Starting Analysis and Visualisation of Spatial Data with R
Last week I ran an introductory workshop on the analysis and visualisation of spatial data with R. The software has become established as one of the best around for statistics and it is becoming increasingly recognised as a tool for data visualisation (I wrote about this last year, also see here) and spatial analysis. Interest in R is increasing all the time but many feel put off by its very steep learning curve. The help files are often complex and there are some slightly idiosyncratic aspects to the language you have use to get R to work. That said there is lot more help around on forums and some excellent introductory tutorials to get you started. Here are a couple of worksheets I use to introduce the wonders of R.

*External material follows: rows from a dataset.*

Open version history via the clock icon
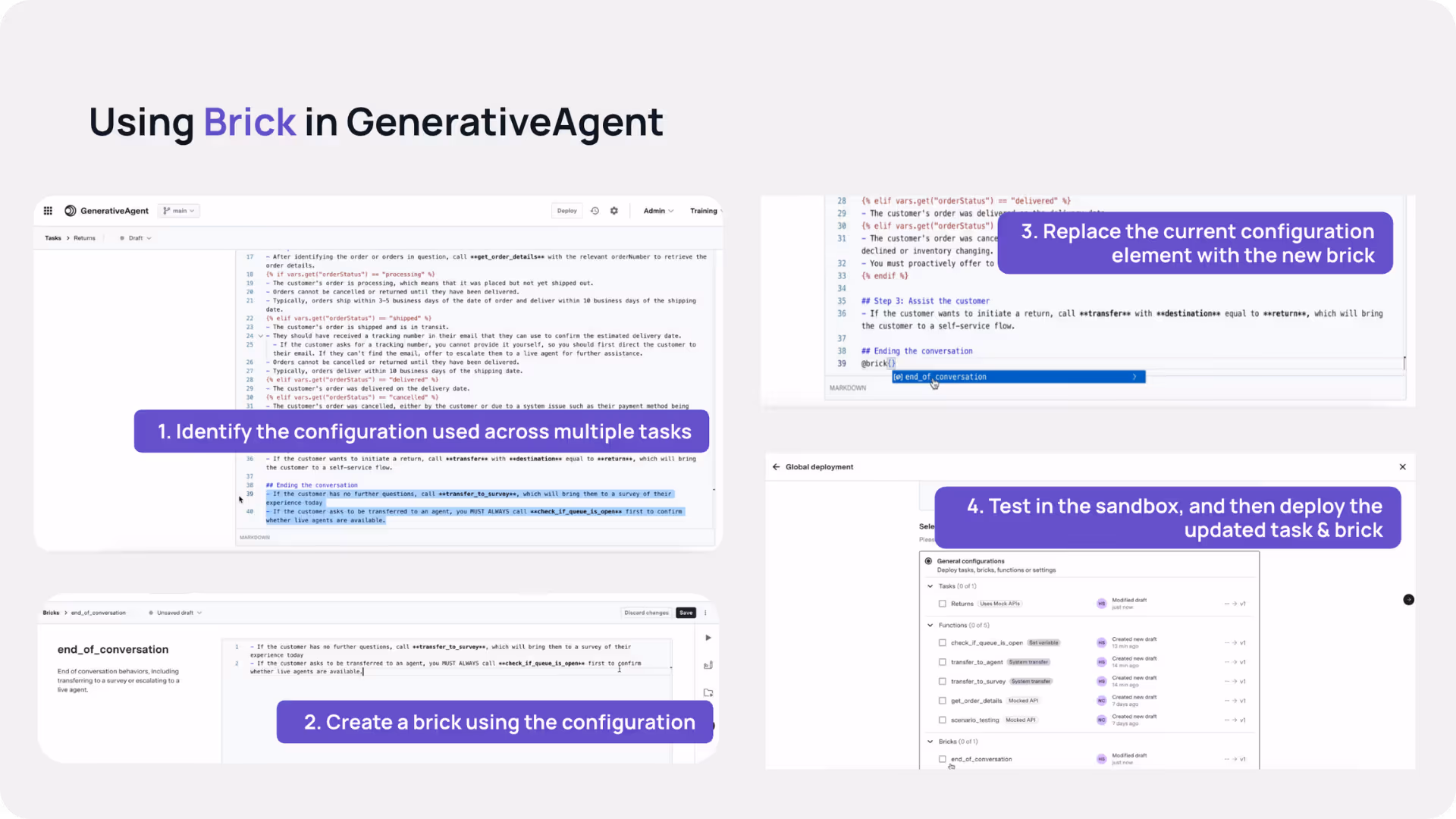This screenshot has height=819, width=1456. [x=595, y=210]
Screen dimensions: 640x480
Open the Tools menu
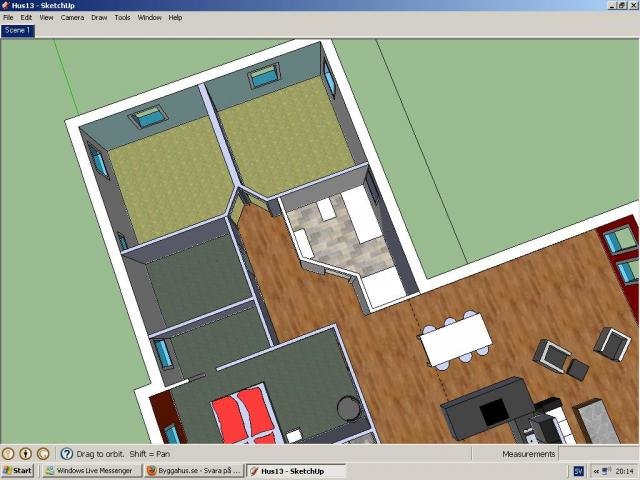tap(122, 17)
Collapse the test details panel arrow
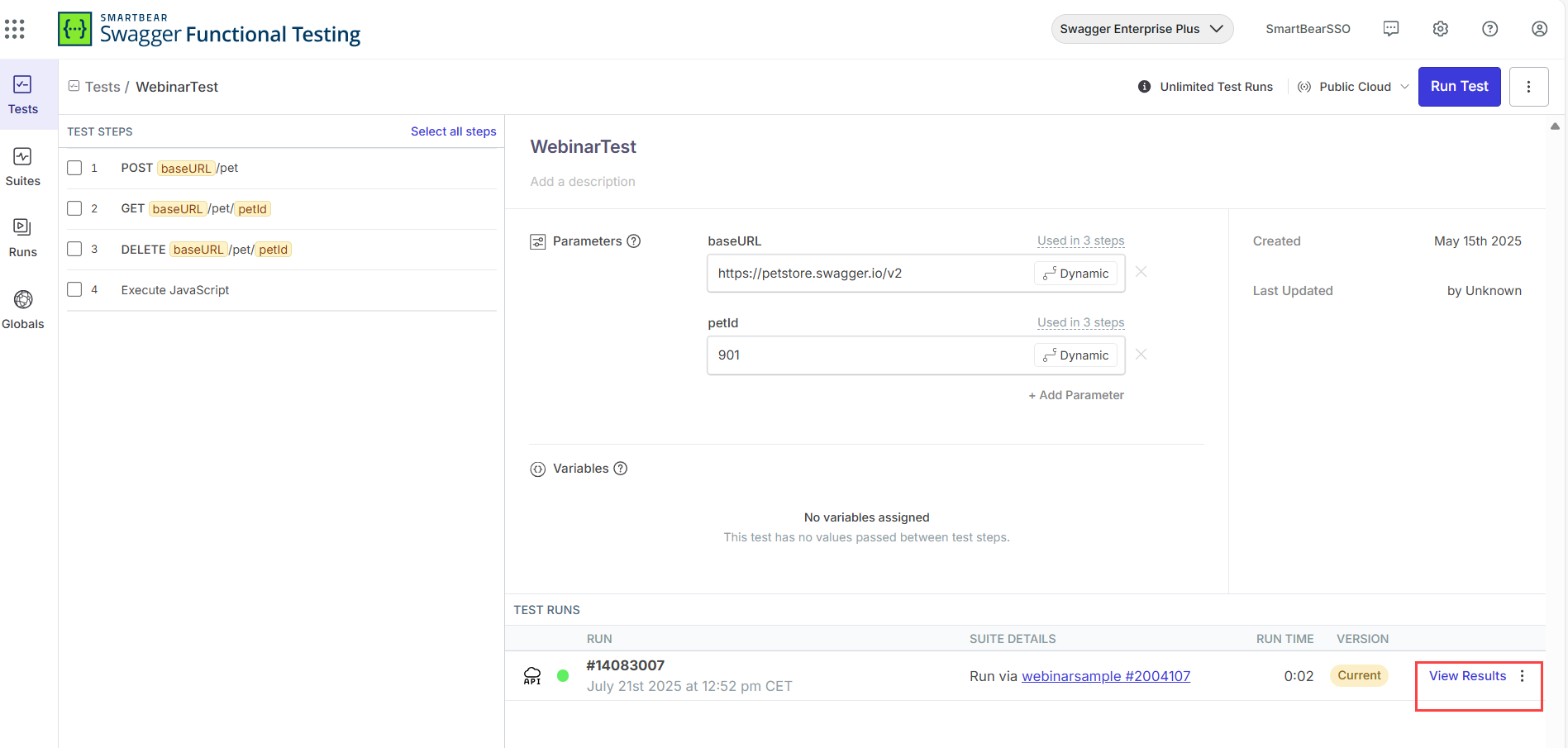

The first is written by Richard Harris from the University of Bristol. You can download the worksheet here and the example data from here. I like this worksheet because it is very applied (it is using a real dataset on an important problem), it gets you working with spatial data quickly and it also offers an automated run-through of some of the more advanced stats. It provides a great general introduction to R that can be a basis for more advanced worksheets and tutorials.
The second worksheet is one that I have written as an introduction to spatial data visualisation with ggplot2 (a data visualisation package in R). Download instructions here and data here. The code takes you through some of the key functions I often use in ggplot2 to create maps. It also includes faceting which enables you to create lots of graphics as small multiples on a single page. I use this a lot for maps such as the one below of New York Twitter languages:
Here are a couple of additional worksheets from Chris Brunsdon (University of Liverpool) that may be of interest to those who want to do more advanced spatial analysis and I have a few tutorials here. I am sure there are many more good examples out there so feel free to post them in the comments.